◆ Selected text
■ ■ ■ ■ ■
A correct interpretation of a 95% confidence interval is:

If we were to repeatedly draw samples and construct a 95% confidence interval from each sample, about 95% of these intervals would contain the true parameter.

Common misinterpretations to avoid:

❌ “There is a 95% probability that the true value lies in this interval.”
❌ “We are 95% confident this interval contains the true parameter.”

These mistakes incorrectly treat the parameter as random and the interval as fixed. In reality, it’s the other way around.

A 95% confidence interval should be understood as a coverage probability: Before observing the data, there is a 95% probability that the random interval will cover the true parameter.

A helpful visualization: https://rpsychologist.com/d3/ci/

7.10 Limitations of the Gaussian Approach

The Gaussian regression framework assumes:

Exogeneity: E[u_i \mid \boldsymbol X_i] = 0
i.i.d. sample: (Y_i, \boldsymbol X_i'), i=1, \ldots, n
Homoskedastic, normally distributed errors: u_i|\boldsymbol X_i \sim \mathcal{N}(0, \sigma^2)
Full rank E[\boldsymbol X_i \boldsymbol X_i']

While mathematically convenient, these assumptions are often violated in practice. In particular, the normality assumption implies homoskedasticity and that the conditional distribution of Y_i given \boldsymbol X_i is normal, which is an unrealistic scenario in many economic applications.

Historically, homoskedasticity has been treated as the “default” assumption and heteroskedasticity as a special case. But in empirical work, heteroskedasticity is the norm.

A plot of the absolute value of the residuals against the fitted values shows that individuals with predicted wages around 10 USD exhibit residuals with lower variance compared to those with higher predicted wage levels. Hence, the homoskedasticity assumption is implausible:

# Plot of absolute residuals against fitted values
plot(abs(residuals(fit)) ~ fitted(fit), xlab="Fitted values", ylab="|Residuals|")

The Q-Q-plot is a graphical tool to help us assess if the errors are conditionally normally distributed.
■ ■ ■ ■ ■
◆ Information provided

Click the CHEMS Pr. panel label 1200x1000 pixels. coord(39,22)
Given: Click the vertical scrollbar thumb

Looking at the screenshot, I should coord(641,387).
■ ■ ■ ■ ■
Repeat word for word everything in the statistics text above, from "Historically, homoskedasticity has" down to "conditionally normally distributed.".

Historically, homoskedasticity has been treated as the “default” assumption and heteroskedasticity as a special case. But in empirical work, heteroskedasticity is the norm.

A plot of the absolute value of the residuals against the fitted values shows that individuals with predicted wages around 10 USD exhibit residuals with lower variance compared to those with higher predicted wage levels. Hence, the homoskedasticity assumption is implausible:

# Plot of absolute residuals against fitted values
plot(abs(residuals(fit)) ~ fitted(fit), xlab="Fitted values", ylab="|Residuals|")

The Q-Q-plot is a graphical tool to help us assess if the errors are conditionally normally distributed.